=== What you should do ===
Give as output the line that contains "Держатели для полотенец (66, 1289)", followed by every remaining line of the entries, unchanged and with nothing added.

=== Input data ===
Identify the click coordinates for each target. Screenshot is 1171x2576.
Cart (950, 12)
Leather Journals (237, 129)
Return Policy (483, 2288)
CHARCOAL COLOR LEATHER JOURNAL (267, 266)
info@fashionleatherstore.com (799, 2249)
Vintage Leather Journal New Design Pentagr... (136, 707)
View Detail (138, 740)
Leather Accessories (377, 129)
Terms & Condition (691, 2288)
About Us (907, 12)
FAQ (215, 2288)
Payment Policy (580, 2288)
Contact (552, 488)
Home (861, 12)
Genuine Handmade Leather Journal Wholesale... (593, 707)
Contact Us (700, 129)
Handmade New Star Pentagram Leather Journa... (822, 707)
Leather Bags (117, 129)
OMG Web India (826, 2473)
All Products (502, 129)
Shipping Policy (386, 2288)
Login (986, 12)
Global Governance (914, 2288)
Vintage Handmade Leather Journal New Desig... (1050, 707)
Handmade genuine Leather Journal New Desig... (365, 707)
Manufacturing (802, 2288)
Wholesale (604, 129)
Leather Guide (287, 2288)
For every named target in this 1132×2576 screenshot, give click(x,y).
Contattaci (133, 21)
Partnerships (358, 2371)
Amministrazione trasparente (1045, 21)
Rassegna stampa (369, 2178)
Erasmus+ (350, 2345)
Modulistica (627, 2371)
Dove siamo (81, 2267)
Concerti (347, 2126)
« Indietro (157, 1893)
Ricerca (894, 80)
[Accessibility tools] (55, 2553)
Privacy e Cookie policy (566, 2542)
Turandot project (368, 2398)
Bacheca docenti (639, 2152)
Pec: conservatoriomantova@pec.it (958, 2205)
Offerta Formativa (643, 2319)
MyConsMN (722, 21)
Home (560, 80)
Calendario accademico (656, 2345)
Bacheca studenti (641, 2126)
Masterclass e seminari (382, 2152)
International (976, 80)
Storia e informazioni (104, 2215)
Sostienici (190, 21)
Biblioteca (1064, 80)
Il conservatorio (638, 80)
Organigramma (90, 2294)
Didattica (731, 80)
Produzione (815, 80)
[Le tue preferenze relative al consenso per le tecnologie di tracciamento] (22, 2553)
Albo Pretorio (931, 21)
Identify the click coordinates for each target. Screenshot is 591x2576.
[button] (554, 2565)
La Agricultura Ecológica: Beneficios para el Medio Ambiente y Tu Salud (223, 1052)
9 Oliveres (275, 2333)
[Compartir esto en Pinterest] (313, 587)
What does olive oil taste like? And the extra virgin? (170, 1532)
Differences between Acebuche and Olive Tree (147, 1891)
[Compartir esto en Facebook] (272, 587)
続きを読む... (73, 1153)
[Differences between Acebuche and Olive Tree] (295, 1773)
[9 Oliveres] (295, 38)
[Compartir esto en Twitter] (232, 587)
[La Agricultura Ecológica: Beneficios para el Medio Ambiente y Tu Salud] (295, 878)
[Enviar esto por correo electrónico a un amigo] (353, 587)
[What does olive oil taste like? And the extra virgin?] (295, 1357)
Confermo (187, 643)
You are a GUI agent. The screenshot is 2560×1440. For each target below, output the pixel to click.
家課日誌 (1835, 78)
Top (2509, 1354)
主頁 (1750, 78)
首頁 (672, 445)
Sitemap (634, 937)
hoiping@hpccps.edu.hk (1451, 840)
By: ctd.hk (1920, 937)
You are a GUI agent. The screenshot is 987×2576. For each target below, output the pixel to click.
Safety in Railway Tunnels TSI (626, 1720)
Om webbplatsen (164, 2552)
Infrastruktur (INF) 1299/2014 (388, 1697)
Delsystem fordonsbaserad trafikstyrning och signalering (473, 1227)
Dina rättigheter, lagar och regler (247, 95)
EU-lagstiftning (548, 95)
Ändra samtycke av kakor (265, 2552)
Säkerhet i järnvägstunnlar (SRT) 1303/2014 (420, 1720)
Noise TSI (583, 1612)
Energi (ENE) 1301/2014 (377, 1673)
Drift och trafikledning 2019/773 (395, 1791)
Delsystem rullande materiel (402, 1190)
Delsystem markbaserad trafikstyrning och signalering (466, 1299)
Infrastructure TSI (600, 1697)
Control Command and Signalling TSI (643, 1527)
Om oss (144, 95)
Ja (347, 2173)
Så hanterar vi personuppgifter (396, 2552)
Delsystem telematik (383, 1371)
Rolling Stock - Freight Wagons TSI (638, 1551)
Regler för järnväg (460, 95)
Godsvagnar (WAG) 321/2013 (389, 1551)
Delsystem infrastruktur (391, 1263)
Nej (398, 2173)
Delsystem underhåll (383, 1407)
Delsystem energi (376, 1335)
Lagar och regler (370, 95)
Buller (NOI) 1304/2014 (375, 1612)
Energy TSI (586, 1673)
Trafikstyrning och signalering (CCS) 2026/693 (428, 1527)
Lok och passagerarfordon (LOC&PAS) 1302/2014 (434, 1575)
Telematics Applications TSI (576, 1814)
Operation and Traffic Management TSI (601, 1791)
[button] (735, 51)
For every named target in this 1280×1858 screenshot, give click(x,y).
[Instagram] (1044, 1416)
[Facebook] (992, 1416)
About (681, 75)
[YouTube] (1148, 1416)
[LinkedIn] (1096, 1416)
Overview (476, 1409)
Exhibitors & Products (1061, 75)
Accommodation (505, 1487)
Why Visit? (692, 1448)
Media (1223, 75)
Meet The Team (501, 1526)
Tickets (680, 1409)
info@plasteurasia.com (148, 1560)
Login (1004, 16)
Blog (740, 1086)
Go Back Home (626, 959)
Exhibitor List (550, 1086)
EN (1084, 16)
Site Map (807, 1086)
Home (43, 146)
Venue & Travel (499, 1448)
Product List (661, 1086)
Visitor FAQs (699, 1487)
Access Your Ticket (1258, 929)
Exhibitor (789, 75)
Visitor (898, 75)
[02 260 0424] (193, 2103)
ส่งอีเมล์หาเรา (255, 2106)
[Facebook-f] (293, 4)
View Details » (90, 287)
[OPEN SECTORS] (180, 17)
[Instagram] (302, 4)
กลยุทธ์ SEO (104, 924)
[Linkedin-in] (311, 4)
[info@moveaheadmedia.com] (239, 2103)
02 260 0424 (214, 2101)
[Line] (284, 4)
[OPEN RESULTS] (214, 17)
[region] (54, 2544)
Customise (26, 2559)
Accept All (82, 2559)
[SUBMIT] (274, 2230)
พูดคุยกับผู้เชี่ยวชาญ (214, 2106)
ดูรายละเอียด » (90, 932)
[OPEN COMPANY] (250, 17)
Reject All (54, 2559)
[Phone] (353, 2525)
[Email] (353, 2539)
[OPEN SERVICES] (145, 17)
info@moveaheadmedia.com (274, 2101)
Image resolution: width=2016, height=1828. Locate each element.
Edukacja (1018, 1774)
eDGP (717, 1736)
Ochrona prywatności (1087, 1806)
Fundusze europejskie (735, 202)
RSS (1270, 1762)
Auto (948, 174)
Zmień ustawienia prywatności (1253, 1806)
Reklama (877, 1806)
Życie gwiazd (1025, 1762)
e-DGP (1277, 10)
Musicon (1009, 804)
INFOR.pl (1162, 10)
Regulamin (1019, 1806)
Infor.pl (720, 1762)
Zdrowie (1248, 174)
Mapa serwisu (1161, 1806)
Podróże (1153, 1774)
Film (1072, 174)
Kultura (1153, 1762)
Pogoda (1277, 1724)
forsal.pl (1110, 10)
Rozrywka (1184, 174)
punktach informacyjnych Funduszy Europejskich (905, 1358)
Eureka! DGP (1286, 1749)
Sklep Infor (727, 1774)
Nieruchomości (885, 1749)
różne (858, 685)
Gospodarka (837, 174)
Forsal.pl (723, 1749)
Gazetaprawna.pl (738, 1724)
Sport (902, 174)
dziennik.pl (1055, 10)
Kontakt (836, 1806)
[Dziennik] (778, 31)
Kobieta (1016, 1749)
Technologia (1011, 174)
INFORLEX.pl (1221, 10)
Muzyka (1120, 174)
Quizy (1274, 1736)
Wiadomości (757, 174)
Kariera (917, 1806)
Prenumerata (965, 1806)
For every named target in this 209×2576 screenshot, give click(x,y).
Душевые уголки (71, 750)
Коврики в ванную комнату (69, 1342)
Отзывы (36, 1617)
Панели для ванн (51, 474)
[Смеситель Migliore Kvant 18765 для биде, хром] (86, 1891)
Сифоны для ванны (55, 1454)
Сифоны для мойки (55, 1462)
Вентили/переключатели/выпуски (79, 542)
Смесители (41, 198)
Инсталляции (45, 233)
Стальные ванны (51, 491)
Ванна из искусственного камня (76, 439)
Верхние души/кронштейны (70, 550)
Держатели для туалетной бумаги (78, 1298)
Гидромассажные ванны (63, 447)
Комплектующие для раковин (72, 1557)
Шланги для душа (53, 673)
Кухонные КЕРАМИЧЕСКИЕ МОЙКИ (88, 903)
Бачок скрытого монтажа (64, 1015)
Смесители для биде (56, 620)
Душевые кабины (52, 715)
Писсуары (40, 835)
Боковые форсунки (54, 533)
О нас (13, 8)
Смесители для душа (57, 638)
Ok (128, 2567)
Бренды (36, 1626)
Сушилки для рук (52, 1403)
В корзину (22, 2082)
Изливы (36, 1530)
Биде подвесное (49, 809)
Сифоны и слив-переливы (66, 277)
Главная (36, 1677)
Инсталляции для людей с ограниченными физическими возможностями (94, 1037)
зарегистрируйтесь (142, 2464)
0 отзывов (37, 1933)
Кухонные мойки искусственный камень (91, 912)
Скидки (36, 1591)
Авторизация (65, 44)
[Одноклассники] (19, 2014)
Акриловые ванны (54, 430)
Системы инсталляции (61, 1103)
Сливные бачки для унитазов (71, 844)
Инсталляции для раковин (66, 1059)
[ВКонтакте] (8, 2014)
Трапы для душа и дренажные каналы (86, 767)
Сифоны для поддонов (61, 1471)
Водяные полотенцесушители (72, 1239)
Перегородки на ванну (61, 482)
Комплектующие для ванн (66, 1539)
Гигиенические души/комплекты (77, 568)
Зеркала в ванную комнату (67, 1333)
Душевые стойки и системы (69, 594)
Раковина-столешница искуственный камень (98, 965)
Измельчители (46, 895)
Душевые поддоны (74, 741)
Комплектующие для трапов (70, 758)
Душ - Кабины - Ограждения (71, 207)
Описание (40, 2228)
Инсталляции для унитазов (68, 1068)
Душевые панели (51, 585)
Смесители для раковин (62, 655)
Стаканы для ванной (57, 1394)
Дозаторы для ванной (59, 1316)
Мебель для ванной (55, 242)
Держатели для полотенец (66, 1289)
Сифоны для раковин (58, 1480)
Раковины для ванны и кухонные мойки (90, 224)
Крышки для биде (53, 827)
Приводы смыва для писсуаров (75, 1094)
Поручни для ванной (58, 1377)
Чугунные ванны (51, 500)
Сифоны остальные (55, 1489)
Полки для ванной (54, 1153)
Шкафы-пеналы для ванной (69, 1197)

=== Solution to this exercise ===
Держатели для полотенец (66, 1289)
Сифоны для раковин (58, 1480)
Раковины для ванны и кухонные мойки (90, 224)
Крышки для биде (53, 827)
Приводы смыва для писсуаров (75, 1094)
Поручни для ванной (58, 1377)
Чугунные ванны (51, 500)
Сифоны остальные (55, 1489)
Полки для ванной (54, 1153)
Шкафы-пеналы для ванной (69, 1197)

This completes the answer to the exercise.